> [DIRECTIONS] Where does the word "will" occur in the data below? Copy each line that holds it.

Dataset records
# # # #
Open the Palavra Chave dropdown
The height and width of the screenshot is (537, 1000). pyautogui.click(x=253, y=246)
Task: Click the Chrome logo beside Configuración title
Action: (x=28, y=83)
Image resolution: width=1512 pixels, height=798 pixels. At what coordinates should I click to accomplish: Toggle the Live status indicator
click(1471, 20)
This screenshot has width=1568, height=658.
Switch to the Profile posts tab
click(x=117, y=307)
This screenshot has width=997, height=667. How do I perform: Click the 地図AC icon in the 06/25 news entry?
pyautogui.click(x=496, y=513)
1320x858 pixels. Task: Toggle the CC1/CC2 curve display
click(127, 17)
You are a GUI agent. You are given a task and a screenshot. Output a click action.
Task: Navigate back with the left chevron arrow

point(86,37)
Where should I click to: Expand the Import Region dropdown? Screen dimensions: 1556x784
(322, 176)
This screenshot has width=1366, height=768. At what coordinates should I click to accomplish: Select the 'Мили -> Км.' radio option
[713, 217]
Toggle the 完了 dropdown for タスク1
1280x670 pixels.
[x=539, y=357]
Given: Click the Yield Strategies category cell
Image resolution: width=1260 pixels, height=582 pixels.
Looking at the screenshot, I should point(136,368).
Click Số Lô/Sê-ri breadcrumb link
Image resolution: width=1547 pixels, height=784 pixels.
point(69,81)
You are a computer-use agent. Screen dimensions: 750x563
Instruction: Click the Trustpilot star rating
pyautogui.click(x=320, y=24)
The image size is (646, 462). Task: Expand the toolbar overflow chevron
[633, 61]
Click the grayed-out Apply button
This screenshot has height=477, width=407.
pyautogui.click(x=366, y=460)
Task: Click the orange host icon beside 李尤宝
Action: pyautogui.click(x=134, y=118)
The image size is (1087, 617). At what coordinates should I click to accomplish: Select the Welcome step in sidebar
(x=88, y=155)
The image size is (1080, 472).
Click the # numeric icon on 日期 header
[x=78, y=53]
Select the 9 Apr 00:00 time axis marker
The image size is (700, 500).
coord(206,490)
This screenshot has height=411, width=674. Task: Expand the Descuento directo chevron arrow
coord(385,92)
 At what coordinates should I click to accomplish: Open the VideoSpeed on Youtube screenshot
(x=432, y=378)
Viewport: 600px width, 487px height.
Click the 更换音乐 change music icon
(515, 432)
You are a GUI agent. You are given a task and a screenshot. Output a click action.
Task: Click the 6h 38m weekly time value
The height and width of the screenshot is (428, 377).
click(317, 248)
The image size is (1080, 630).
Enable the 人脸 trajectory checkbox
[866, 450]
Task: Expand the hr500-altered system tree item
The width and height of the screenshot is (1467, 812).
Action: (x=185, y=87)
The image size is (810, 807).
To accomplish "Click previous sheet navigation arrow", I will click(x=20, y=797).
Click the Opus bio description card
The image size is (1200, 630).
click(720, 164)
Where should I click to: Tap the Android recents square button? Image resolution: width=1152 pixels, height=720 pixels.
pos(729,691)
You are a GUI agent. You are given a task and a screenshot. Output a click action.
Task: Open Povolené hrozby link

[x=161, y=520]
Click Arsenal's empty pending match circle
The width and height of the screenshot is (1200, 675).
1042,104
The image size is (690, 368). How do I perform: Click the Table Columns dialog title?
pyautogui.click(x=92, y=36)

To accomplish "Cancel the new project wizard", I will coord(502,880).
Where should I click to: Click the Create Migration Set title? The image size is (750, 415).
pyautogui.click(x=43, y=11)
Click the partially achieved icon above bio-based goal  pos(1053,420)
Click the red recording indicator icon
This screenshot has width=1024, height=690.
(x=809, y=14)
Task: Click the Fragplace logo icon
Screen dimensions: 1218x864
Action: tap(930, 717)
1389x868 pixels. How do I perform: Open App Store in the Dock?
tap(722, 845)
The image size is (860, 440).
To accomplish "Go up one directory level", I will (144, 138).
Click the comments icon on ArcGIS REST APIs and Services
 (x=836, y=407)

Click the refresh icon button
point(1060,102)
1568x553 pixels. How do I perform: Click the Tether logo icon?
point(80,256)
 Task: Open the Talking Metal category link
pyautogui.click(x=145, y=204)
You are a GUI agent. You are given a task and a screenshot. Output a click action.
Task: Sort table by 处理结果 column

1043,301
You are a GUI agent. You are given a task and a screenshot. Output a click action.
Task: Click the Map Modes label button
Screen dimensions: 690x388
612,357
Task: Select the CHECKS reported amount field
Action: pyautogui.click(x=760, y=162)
# # # #
> [RESPONSE AREA]
To accomplish "Click previous sheet navigation arrow", I will click(x=20, y=797).
To accomplish "Cancel the new project wizard", I will coord(502,880).
To accomplish "Go up one directory level", I will (144, 138).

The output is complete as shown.